» **YOUR GOAL**
Lay out every line of the material below as a Markdown table with two columns, No. and Entry, numbering the lines in order from 1 and leaving out blank lines.

» **RECORD EXTRACTS**
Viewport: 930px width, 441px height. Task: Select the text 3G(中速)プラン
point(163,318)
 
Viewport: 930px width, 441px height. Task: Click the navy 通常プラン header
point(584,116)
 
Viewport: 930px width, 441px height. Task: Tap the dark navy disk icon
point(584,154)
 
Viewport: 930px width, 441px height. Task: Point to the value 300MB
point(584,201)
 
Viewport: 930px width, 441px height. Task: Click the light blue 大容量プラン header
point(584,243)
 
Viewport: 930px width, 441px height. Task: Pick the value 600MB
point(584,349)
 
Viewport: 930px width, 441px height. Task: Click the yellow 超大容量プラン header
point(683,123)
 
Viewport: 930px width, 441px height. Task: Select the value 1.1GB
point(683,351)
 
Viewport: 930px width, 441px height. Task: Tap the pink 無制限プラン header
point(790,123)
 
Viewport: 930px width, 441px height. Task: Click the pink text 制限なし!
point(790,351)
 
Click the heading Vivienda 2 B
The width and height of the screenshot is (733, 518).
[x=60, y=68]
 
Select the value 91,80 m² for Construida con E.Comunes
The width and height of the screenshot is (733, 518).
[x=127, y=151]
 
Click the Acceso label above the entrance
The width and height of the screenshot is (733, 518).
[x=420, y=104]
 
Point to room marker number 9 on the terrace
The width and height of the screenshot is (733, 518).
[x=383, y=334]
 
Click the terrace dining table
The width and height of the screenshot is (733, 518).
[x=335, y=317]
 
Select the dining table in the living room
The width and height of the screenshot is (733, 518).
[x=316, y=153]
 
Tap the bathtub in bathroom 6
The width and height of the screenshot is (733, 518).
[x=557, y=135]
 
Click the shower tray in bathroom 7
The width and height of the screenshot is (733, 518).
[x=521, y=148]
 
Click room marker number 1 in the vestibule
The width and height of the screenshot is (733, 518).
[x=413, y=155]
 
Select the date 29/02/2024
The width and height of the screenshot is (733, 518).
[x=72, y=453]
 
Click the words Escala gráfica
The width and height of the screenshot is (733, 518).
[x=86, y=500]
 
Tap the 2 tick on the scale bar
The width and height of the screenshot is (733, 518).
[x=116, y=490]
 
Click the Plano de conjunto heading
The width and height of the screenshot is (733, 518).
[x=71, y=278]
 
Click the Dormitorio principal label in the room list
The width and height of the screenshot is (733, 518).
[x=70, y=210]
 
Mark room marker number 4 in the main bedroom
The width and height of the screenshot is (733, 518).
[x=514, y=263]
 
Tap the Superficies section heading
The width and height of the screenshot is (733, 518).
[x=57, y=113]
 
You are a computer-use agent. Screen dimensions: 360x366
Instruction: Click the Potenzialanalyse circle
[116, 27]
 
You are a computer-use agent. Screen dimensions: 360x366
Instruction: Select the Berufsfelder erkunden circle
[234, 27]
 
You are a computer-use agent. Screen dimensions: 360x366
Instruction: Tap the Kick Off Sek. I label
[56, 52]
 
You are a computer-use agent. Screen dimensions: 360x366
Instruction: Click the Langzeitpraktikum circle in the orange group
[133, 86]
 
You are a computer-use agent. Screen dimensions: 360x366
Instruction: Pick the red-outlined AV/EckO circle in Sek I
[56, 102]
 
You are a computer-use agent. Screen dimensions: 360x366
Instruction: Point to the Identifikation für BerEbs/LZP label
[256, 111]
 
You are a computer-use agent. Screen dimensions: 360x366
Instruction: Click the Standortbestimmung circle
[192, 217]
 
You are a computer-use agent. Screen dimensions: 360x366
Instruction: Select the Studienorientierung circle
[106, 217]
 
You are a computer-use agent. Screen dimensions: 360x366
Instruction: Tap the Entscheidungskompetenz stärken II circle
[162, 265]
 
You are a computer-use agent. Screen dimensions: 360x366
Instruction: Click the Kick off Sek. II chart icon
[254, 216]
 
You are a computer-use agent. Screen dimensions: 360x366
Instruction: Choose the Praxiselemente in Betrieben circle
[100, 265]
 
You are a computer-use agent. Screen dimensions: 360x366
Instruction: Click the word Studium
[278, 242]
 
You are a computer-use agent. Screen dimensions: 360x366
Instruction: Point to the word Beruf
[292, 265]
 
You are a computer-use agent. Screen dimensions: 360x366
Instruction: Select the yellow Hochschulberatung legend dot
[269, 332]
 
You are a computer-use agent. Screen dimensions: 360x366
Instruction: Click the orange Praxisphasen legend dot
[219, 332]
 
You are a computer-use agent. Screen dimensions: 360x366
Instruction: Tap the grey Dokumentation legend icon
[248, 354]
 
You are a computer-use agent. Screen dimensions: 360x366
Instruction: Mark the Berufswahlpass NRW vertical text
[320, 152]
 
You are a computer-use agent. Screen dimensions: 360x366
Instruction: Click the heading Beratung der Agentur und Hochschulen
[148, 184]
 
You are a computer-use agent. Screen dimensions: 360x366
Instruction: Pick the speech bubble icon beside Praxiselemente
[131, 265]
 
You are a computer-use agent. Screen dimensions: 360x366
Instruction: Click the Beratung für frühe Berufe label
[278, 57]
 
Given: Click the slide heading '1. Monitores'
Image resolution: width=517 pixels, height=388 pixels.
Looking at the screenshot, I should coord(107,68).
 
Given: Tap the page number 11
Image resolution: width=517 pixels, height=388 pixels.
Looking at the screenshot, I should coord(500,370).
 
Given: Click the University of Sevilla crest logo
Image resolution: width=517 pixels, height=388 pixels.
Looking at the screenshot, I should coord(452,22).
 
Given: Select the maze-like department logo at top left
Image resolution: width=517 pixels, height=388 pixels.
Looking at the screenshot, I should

» **RESULT**
| No. | Entry |
|---|---|
| 1 | Viewport: 930px width, 441px height. Task: Select the text 3G(中速)プラン |
| 2 | point(163,318) |
| 3 | Viewport: 930px width, 441px height. Task: Click the navy 通常プラン header |
| 4 | point(584,116) |
| 5 | Viewport: 930px width, 441px height. Task: Tap the dark navy disk icon |
| 6 | point(584,154) |
| 7 | Viewport: 930px width, 441px height. Task: Point to the value 300MB |
| 8 | point(584,201) |
| 9 | Viewport: 930px width, 441px height. Task: Click the light blue 大容量プラン header |
| 10 | point(584,243) |
| 11 | Viewport: 930px width, 441px height. Task: Pick the value 600MB |
| 12 | point(584,349) |
| 13 | Viewport: 930px width, 441px height. Task: Click the yellow 超大容量プラン header |
| 14 | point(683,123) |
| 15 | Viewport: 930px width, 441px height. Task: Select the value 1.1GB |
| 16 | point(683,351) |
| 17 | Viewport: 930px width, 441px height. Task: Tap the pink 無制限プラン header |
| 18 | point(790,123) |
| 19 | Viewport: 930px width, 441px height. Task: Click the pink text 制限なし! |
| 20 | point(790,351) |
| 21 | Click the heading Vivienda 2 B |
| 22 | The width and height of the screenshot is (733, 518). |
| 23 | [x=60, y=68] |
| 24 | Select the value 91,80 m² for Construida con E.Comunes |
| 25 | The width and height of the screenshot is (733, 518). |
| 26 | [x=127, y=151] |
| 27 | Click the Acceso label above the entrance |
| 28 | The width and height of the screenshot is (733, 518). |
| 29 | [x=420, y=104] |
| 30 | Point to room marker number 9 on the terrace |
| 31 | The width and height of the screenshot is (733, 518). |
| 32 | [x=383, y=334] |
| 33 | Click the terrace dining table |
| 34 | The width and height of the screenshot is (733, 518). |
| 35 | [x=335, y=317] |
| 36 | Select the dining table in the living room |
| 37 | The width and height of the screenshot is (733, 518). |
| 38 | [x=316, y=153] |
| 39 | Tap the bathtub in bathroom 6 |
| 40 | The width and height of the screenshot is (733, 518). |
| 41 | [x=557, y=135] |
| 42 | Click the shower tray in bathroom 7 |
| 43 | The width and height of the screenshot is (733, 518). |
| 44 | [x=521, y=148] |
| 45 | Click room marker number 1 in the vestibule |
| 46 | The width and height of the screenshot is (733, 518). |
| 47 | [x=413, y=155] |
| 48 | Select the date 29/02/2024 |
| 49 | The width and height of the screenshot is (733, 518). |
| 50 | [x=72, y=453] |
| 51 | Click the words Escala gráfica |
| 52 | The width and height of the screenshot is (733, 518). |
| 53 | [x=86, y=500] |
| 54 | Tap the 2 tick on the scale bar |
| 55 | The width and height of the screenshot is (733, 518). |
| 56 | [x=116, y=490] |
| 57 | Click the Plano de conjunto heading |
| 58 | The width and height of the screenshot is (733, 518). |
| 59 | [x=71, y=278] |
| 60 | Click the Dormitorio principal label in the room list |
| 61 | The width and height of the screenshot is (733, 518). |
| 62 | [x=70, y=210] |
| 63 | Mark room marker number 4 in the main bedroom |
| 64 | The width and height of the screenshot is (733, 518). |
| 65 | [x=514, y=263] |
| 66 | Tap the Superficies section heading |
| 67 | The width and height of the screenshot is (733, 518). |
| 68 | [x=57, y=113] |
| 69 | You are a computer-use agent. Screen dimensions: 360x366 |
| 70 | Instruction: Click the Potenzialanalyse circle |
| 71 | [116, 27] |
| 72 | You are a computer-use agent. Screen dimensions: 360x366 |
| 73 | Instruction: Select the Berufsfelder erkunden circle |
| 74 | [234, 27] |
| 75 | You are a computer-use agent. Screen dimensions: 360x366 |
| 76 | Instruction: Tap the Kick Off Sek. I label |
| 77 | [56, 52] |
| 78 | You are a computer-use agent. Screen dimensions: 360x366 |
| 79 | Instruction: Click the Langzeitpraktikum circle in the orange group |
| 80 | [133, 86] |
| 81 | You are a computer-use agent. Screen dimensions: 360x366 |
| 82 | Instruction: Pick the red-outlined AV/EckO circle in Sek I |
| 83 | [56, 102] |
| 84 | You are a computer-use agent. Screen dimensions: 360x366 |
| 85 | Instruction: Point to the Identifikation für BerEbs/LZP label |
| 86 | [256, 111] |
| 87 | You are a computer-use agent. Screen dimensions: 360x366 |
| 88 | Instruction: Click the Standortbestimmung circle |
| 89 | [192, 217] |
| 90 | You are a computer-use agent. Screen dimensions: 360x366 |
| 91 | Instruction: Select the Studienorientierung circle |
| 92 | [106, 217] |
| 93 | You are a computer-use agent. Screen dimensions: 360x366 |
| 94 | Instruction: Tap the Entscheidungskompetenz stärken II circle |
| 95 | [162, 265] |
| 96 | You are a computer-use agent. Screen dimensions: 360x366 |
| 97 | Instruction: Click the Kick off Sek. II chart icon |
| 98 | [254, 216] |
| 99 | You are a computer-use agent. Screen dimensions: 360x366 |
| 100 | Instruction: Choose the Praxiselemente in Betrieben circle |
| 101 | [100, 265] |
| 102 | You are a computer-use agent. Screen dimensions: 360x366 |
| 103 | Instruction: Click the word Studium |
| 104 | [278, 242] |
| 105 | You are a computer-use agent. Screen dimensions: 360x366 |
| 106 | Instruction: Point to the word Beruf |
| 107 | [292, 265] |
| 108 | You are a computer-use agent. Screen dimensions: 360x366 |
| 109 | Instruction: Select the yellow Hochschulberatung legend dot |
| 110 | [269, 332] |
| 111 | You are a computer-use agent. Screen dimensions: 360x366 |
| 112 | Instruction: Click the orange Praxisphasen legend dot |
| 113 | [219, 332] |
| 114 | You are a computer-use agent. Screen dimensions: 360x366 |
| 115 | Instruction: Tap the grey Dokumentation legend icon |
| 116 | [248, 354] |
| 117 | You are a computer-use agent. Screen dimensions: 360x366 |
| 118 | Instruction: Mark the Berufswahlpass NRW vertical text |
| 119 | [320, 152] |
| 120 | You are a computer-use agent. Screen dimensions: 360x366 |
| 121 | Instruction: Click the heading Beratung der Agentur und Hochschulen |
| 122 | [148, 184] |
| 123 | You are a computer-use agent. Screen dimensions: 360x366 |
| 124 | Instruction: Pick the speech bubble icon beside Praxiselemente |
| 125 | [131, 265] |
| 126 | You are a computer-use agent. Screen dimensions: 360x366 |
| 127 | Instruction: Click the Beratung für frühe Berufe label |
| 128 | [278, 57] |
| 129 | Given: Click the slide heading '1. Monitores' |
| 130 | Image resolution: width=517 pixels, height=388 pixels. |
| 131 | Looking at the screenshot, I should coord(107,68). |
| 132 | Given: Tap the page number 11 |
| 133 | Image resolution: width=517 pixels, height=388 pixels. |
| 134 | Looking at the screenshot, I should coord(500,370). |
| 135 | Given: Click the University of Sevilla crest logo |
| 136 | Image resolution: width=517 pixels, height=388 pixels. |
| 137 | Looking at the screenshot, I should coord(452,22). |
| 138 | Given: Select the maze-like department logo at top left |
| 139 | Image resolution: width=517 pixels, height=388 pixels. |
| 140 | Looking at the screenshot, I should |